A verbatim reproduction of the lines below, from the line containing "You are a computer-use agent. The" through the line containing "Click the kintone cloud icon", both ends included, is the whole required output.

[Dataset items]
____________
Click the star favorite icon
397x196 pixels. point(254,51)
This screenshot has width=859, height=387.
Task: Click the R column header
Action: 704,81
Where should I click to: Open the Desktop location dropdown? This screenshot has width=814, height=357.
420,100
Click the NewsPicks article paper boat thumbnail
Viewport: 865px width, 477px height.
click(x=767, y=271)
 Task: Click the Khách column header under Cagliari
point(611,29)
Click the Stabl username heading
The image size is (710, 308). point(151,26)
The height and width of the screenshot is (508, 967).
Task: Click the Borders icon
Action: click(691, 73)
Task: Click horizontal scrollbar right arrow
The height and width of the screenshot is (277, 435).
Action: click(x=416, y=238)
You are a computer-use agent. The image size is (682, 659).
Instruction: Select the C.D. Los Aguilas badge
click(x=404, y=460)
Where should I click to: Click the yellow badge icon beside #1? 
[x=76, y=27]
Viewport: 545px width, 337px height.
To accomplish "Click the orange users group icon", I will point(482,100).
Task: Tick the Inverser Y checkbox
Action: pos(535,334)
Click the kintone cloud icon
____________
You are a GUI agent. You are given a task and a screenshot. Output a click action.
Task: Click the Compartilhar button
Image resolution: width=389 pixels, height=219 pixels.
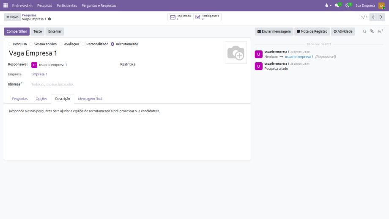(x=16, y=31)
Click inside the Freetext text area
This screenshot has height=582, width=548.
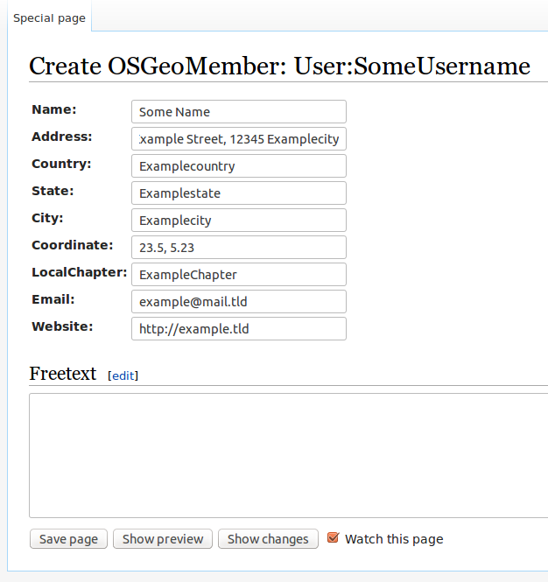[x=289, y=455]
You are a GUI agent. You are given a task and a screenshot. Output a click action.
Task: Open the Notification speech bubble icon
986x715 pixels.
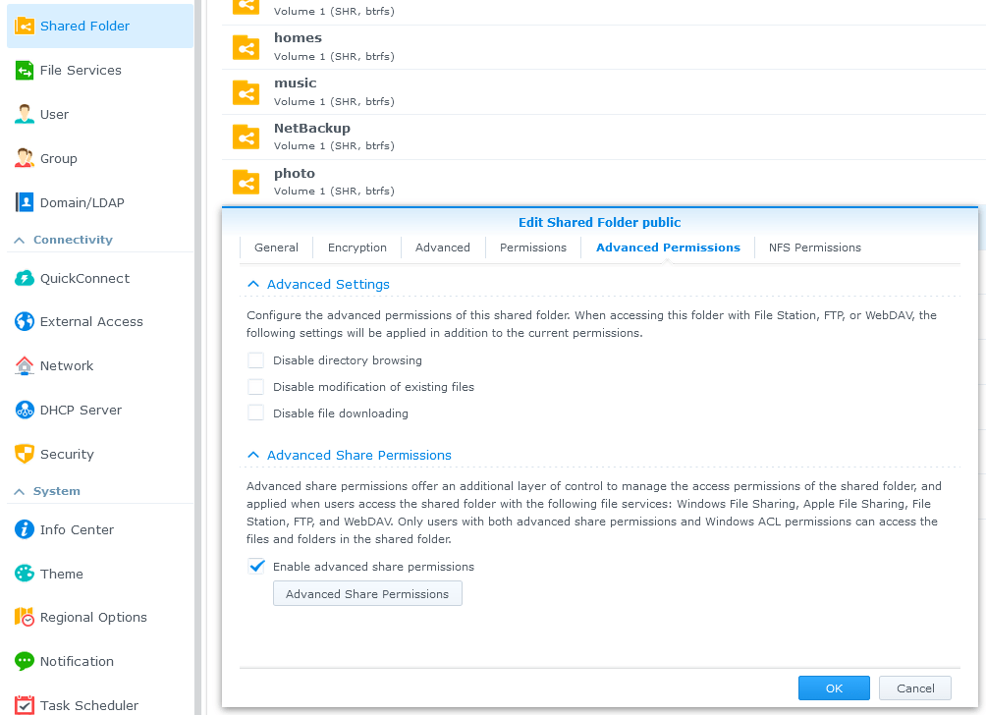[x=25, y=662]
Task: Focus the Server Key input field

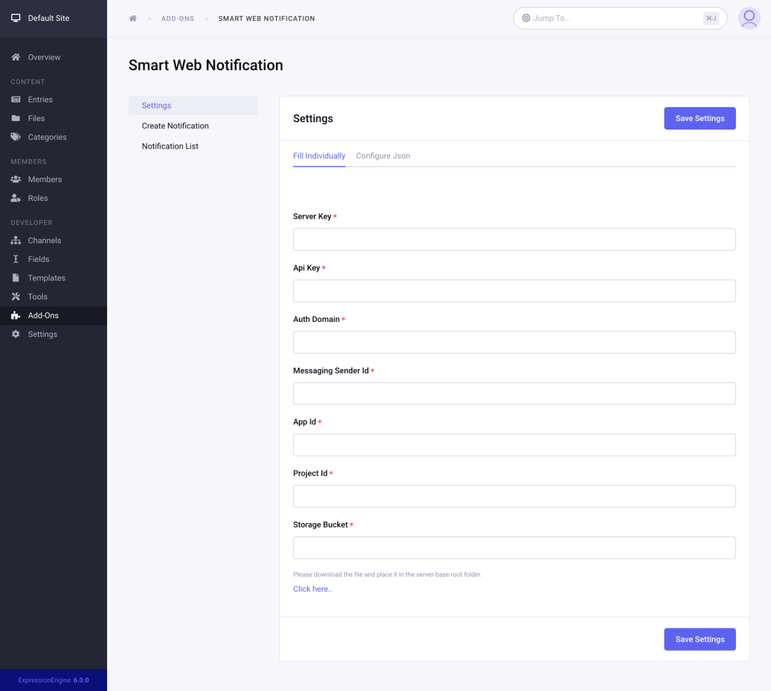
____________
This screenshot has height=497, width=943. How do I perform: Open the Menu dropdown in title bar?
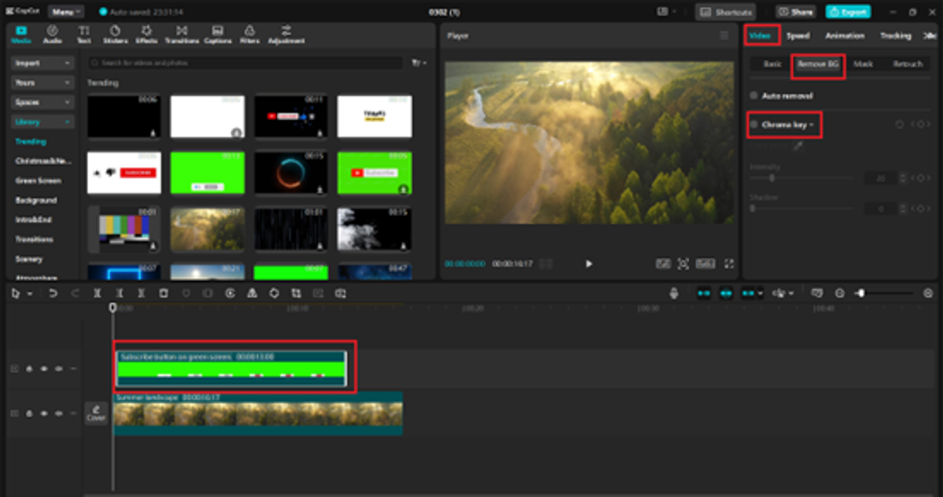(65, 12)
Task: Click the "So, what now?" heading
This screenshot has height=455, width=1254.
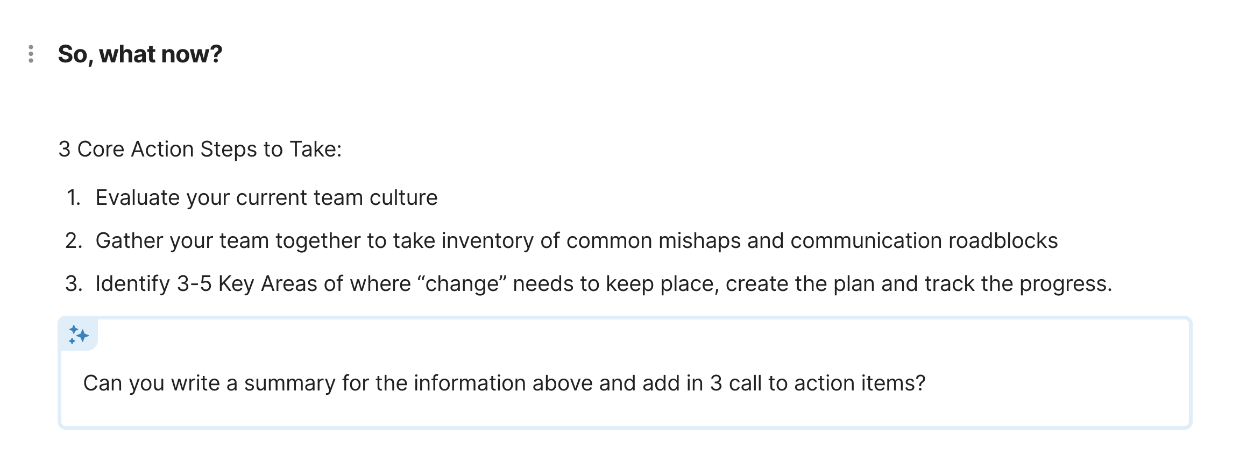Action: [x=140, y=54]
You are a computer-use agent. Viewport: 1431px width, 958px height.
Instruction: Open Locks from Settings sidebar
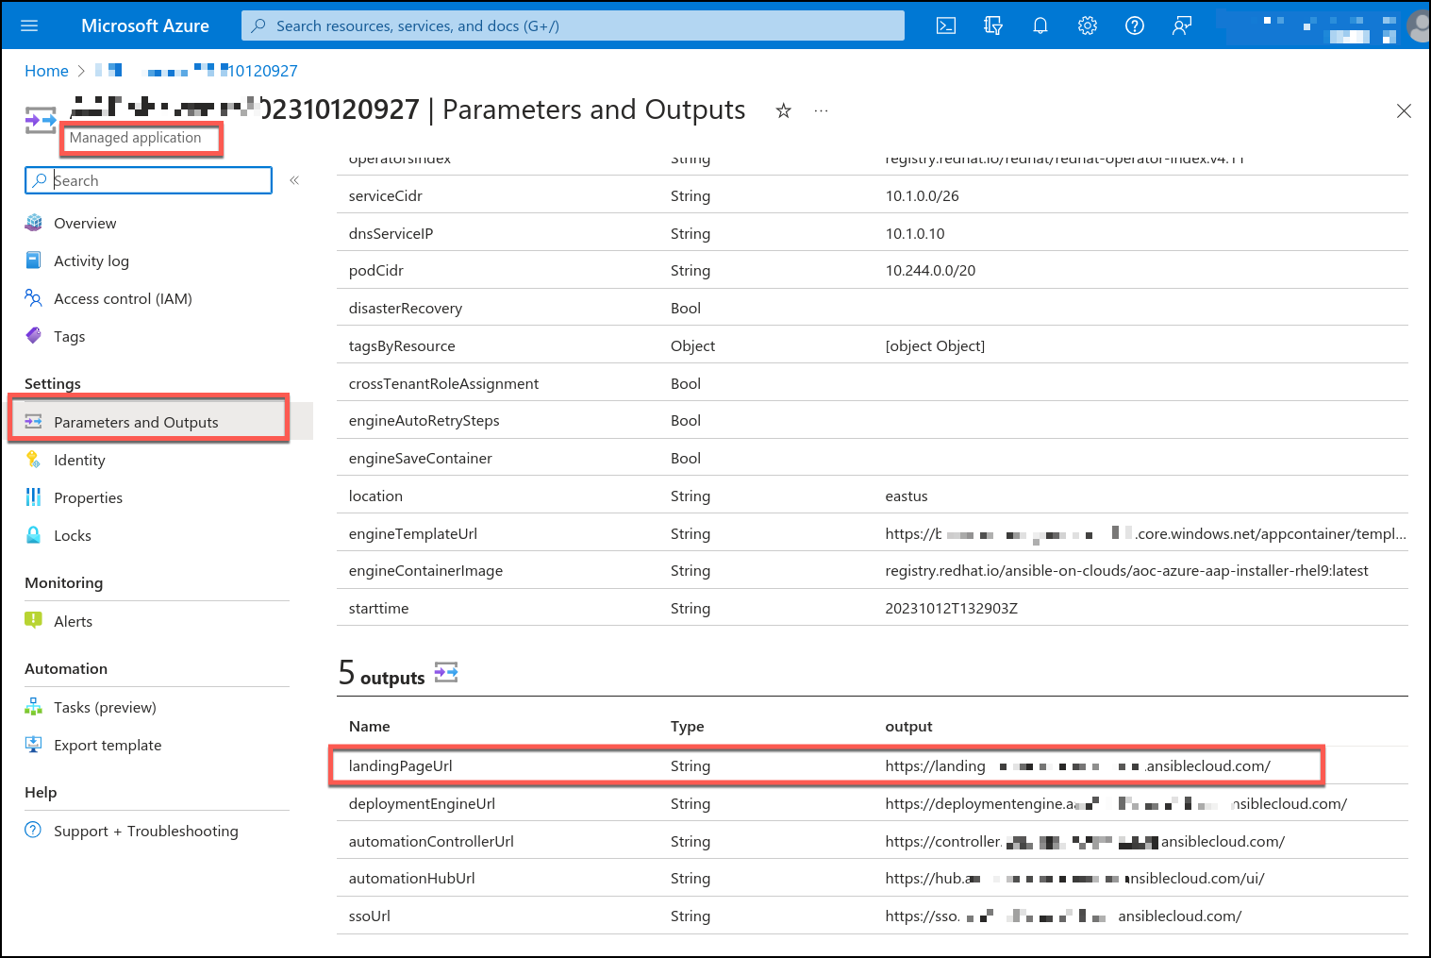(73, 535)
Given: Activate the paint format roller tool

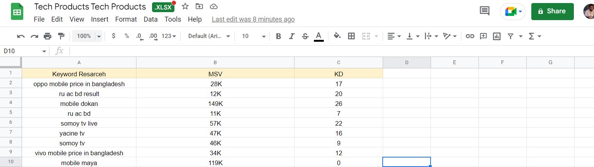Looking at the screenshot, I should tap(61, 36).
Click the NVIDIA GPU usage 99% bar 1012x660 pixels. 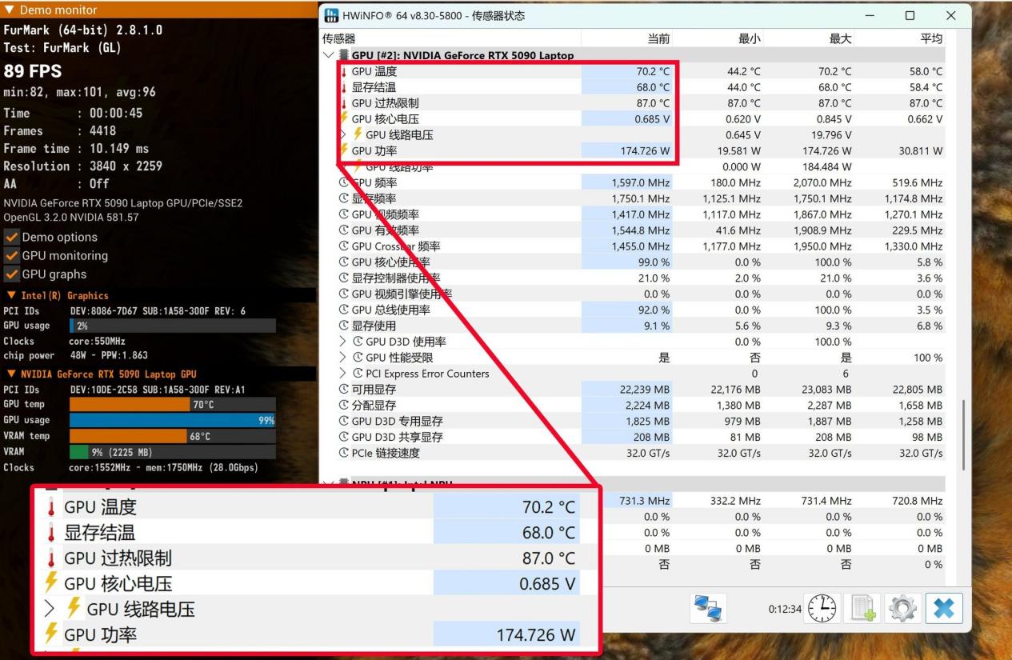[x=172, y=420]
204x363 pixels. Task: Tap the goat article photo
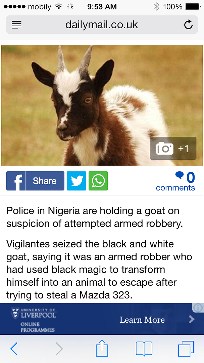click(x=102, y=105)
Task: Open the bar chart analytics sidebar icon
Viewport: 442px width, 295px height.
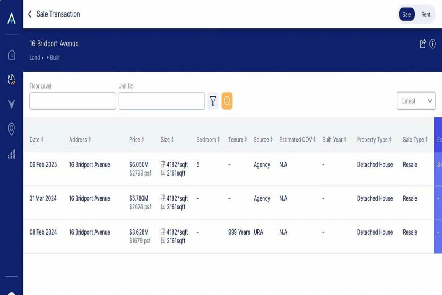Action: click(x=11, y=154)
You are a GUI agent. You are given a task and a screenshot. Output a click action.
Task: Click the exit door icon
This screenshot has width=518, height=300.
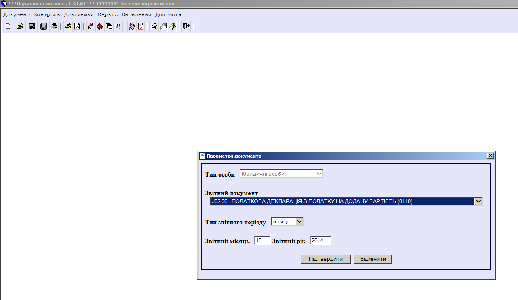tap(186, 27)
____________
- _Solved exercise_
You are a computer-use agent. The image size is (682, 659).
Instruction: Select the C.D. Los Aguilas badge
click(x=404, y=460)
Where should I click to: Click the yellow badge icon beside #1? 
[x=76, y=27]
Viewport: 545px width, 337px height.
To accomplish "Click the orange users group icon", I will point(482,100).
Task: Tick the Inverser Y checkbox
Action: pos(535,334)
Click the kintone cloud icon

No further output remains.